Chi è Giuseppe Guttadauro

Giuseppe Guttadauro era stato arrestato già il 22 maggio di vent'anni fa nell’operazione Ghiaccio. E’ il fratello di Filippo Guttadauro, cognato del boss latitante Matteo Messina Denaro. Dall’inchiesta sarebbe emerso che Guttadauro, da Roma, dove si era trasferito dopo la scarcerazione avvenuta il 2 marzo del 2012, avrebbe mantenuto i contatti con l’organizzazione mafiosa di riferimento anche attraverso il figlio Mario Carlo, che avrebbe fatto da trait d’union con gli altri indagati. Nel corso dell’indagine è stato tra l’altro documentato l'intervento di Giuseppe Guttadauro per risolvere i contrasti che erano sorti a Palermo sull'esecuzione di lavori da realizzare in un’importante struttura industriale nella zona di Brancaccio.

Il "dottore", secondo gli investigatori, non solo curava anche gli affari di Cosa nostra con i vertici pro-tempore della famiglia mafiosa di Bagheria, preoccupandosi di regolare il traffico di droga di un bagherese, ma guardava oltre i confini del Paese, pianificando l’arrivo di hashish dall’Albania e di cocaina dal Sud America: un assistente di volo, secondo i sui progetti, avrebbe dovuto trasportare 300 mila euro in Brasile nel momento in cui il carico di droga dal Sud America fosse arrivato in Olanda. Giuseppe Guttadauro era "stimato" anche negli ambienti criminali romani, tanto che gli sarebbe stato chiesto di intervenire - dietro la promessa di un lauto compenso - per la soluzione di un contenzioso dell’ammontare di 16 milioni di euro che una facoltosa donna romana aveva con un istituto bancario. Nel caso di un fallimento del tentativo di mediazione, era pronto il pestaggio dei soggetti che riteneva stessero ostacolando la soluzione della vicenda. Come, d’altronde, avvenne a Palermo, su ordine del figlio, quando due indagati picchiarono a sangue un giovane palermitano, colpevole di aver accusato il giovane Guttadauro.

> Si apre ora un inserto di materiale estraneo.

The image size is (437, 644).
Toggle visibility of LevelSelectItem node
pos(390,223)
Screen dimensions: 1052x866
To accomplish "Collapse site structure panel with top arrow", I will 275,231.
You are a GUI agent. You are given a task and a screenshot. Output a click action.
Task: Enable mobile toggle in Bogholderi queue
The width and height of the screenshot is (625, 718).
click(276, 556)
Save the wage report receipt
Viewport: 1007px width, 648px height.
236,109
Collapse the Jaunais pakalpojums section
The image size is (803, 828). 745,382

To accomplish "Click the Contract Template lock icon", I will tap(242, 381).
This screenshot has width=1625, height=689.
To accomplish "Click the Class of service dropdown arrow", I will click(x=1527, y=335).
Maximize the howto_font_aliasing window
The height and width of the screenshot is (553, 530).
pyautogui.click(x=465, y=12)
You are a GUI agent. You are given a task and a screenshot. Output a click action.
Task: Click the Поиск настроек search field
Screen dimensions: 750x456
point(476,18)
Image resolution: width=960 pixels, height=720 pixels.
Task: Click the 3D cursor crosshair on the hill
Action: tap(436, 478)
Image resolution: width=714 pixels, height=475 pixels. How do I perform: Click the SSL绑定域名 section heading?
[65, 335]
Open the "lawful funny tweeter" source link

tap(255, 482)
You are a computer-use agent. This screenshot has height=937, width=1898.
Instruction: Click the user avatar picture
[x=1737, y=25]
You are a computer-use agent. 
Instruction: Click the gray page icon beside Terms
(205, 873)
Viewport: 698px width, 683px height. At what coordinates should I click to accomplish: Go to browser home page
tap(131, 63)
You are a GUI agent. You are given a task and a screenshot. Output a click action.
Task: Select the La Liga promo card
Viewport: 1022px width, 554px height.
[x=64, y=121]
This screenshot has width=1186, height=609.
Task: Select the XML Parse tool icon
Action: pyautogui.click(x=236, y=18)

Medico chirurgo presso l'Ospedale Civico di Palermo, nel 1984 venne arrestato la prima volta per associazione mafiosa a seguito delle accuse dei collaboratori di giustizia Vincenzo Sinagra e Salvatore Contorno che lo indicarono come fiancheggiatore del boss Filippo Marchese; al Maxiprocesso di Palermo ebbe sei anni e sei mesi di reclusione. Arrestato nuovamente nel 1994 nell'ambito dell'operazione "Golden Market", scaturita dalle dichiarazioni di Gaspare Mutolo, Giuseppe Marchese e Giovanni Drago, venne condannato a tre anni e sei mesi al processo.

Divenne il capo del mandamento di Brancaccio dopo l'arresto e la conseguente carcerazione dei capimafia Giuseppe Graviano e Filippo Graviano, di Antonino Mangano, di Gaspare Spatuzza e di altri. Guttadauro fu arrestato nel novembre del 2002, la moglie, Gisella Greco, e i figli adottivi Michele Pellegrino e Alessandro D'Onghia esportati rispettivamente da Etiopia e Argentina come merce per il mercato nero, furono arrestati il 6 dicembre del 2002 nel corso dell'operazione antimafia detta "Ghiaccio" durante la quale lo stesso Guttadauro ricevette un ulteriore mandato di arresto.

I Carabinieri del ROS, nel corso di intercettazioni ambientali all'interno della casa di Guttadauro, registrarono conversazioni tra quest'ultimo e Domenico di Miceli, assessore alla sanità nella città di Palermo. Guttadauro apprese la presenza di cimici all'interno della sua abitazione dal medico Salvatore Aragona, che a sua volta ottenne l'informazione da Domenico Miceli. Prima che Guttadauro scoprisse le cimici, fu registrato mentre descriveva come la mafia avesse finanziato la campagna elettorale di Cuffaro nel 2001. Per il caso Cuffaro, Guttadauro venne condannato a 13 anni e 4 mesi di carcere.